Fig. 373.—Series of diagrams to illustrate the evolution of ideas concerning the uplift of the lake region since the ice age. A, simple northerly up-canting (Gilbert): B, northerly acceleration of the up-canting (Spencer and Upham); C, northerly “feathering out” of beaches (Spencer and Upham); D, hinge, line of up-canting found within the lake region (Leverett); E, multiple and northwardly migrating hinge lines of up-canting (Hobbs).

If now we descend from our position and visit the “battlefield”, we find there a great ridge of level crest, behind which the British force was stationed in its defense of the island in 1812. Near by in the woods is Pulpit Rock, a strikingly perfect stack of the Nipissing Lake. Across the straits at St. Ignace is an even finer example of the notched stack ([Fig. 372]). Other less prominent beaches, but all later than the Nipissing Lakes, intervene between this level and the present shore to mark the stages in the continued uplift of the land.

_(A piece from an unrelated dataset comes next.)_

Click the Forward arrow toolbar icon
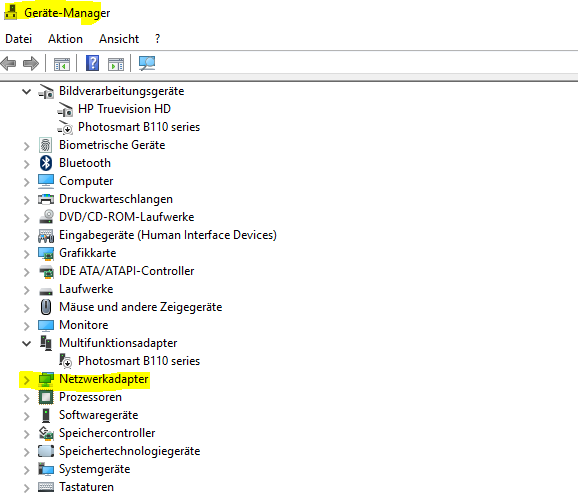Viewport: 578px width, 495px height. click(x=31, y=63)
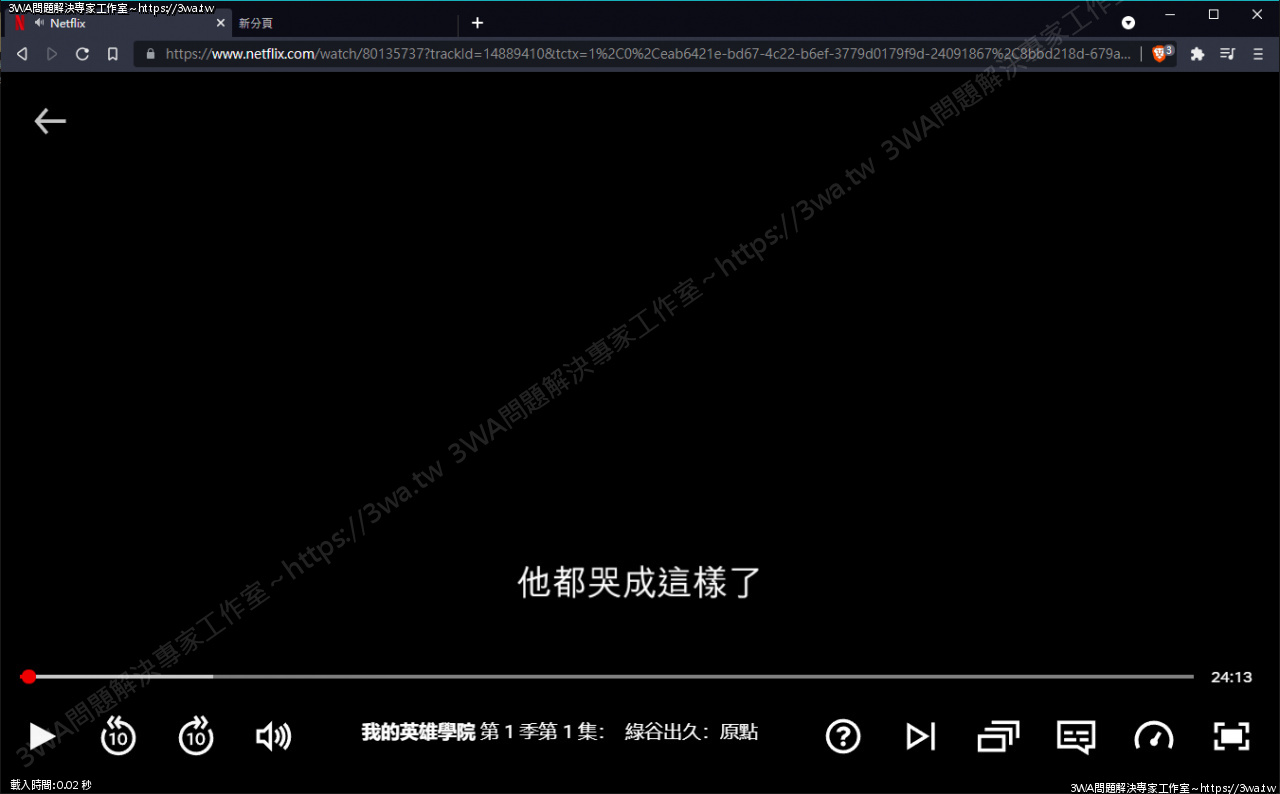Seek using the red playback progress slider
Screen dimensions: 1280x794
coord(28,677)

The present inclinations of the uplifted strands.—It is not enough that we should have recognized the marks of former shores now at considerable elevations above the existing lakes; if we are to know the nature of the uplift, we must prepare accurate maps based upon measurements by precise leveling at many localities. Such methods are, however, of comparatively recent application in this field; and, as in the investigation of so many other problems, the earlier observations were largely of the nature of reconnaissances with the elevation of beaches estimated by comparatively crude methods only. The evolution of ideas concerning the uptilt has, therefore, been a gradual one.

Fig. 374.—Map of the Great Lakes region to show isobases and hinge lines of uptilt. a, isobase of the Chicago outlet; b, main hinge line of the Lake Whittlesey beach (Leverett); b1, hinge line of the Lake Warren beach (Taylor); c, isobase of the Port Huron outlet; d, main hinge line of highest Algonquin beach (Goldthwait); e, f, g, h, additional hinge lines of Algonquin beaches in Door County peninsula (Hobbs); l, isobase of the Lake Superior outlet for the Algonquin beaches (Leverett): m, isobase of the same outlet for the Nipissing beaches (Leverett).

It was early observed that the beaches corresponding to a given lake stage were higher to the northward and northeastward, and the natural conclusion from this was that the earth’s crust had here been canted like a trap door ([Fig. 373, A]). As we are to see, this but half-correct assumption has led to a striking prophecy relating to future changes within the lake region which we now know to be without warrant in the facts. Later it was learned that the uptilt of the lake beaches is much accelerated to the northward ([Fig. 373, B]), and that new beaches make their appearance from beneath others as we proceed in this direction—there is a “feathering out” of beaches to the northward ([Fig. 373, C]).

The hinge lines of uptilt.—Still later in the study of the region, it was learned that the axis or fulcrum about which the region has been uptilted, instead of lying to the southward of the lake district, as had been assumed by Gilbert, lay within the region and about halfway up the basin of Lake Michigan ([Fig. 373, D], and [Fig. 374]). Similarly, in the uptilt which followed the ice retreat in northern Europe a definite hinge line of movement has been discovered.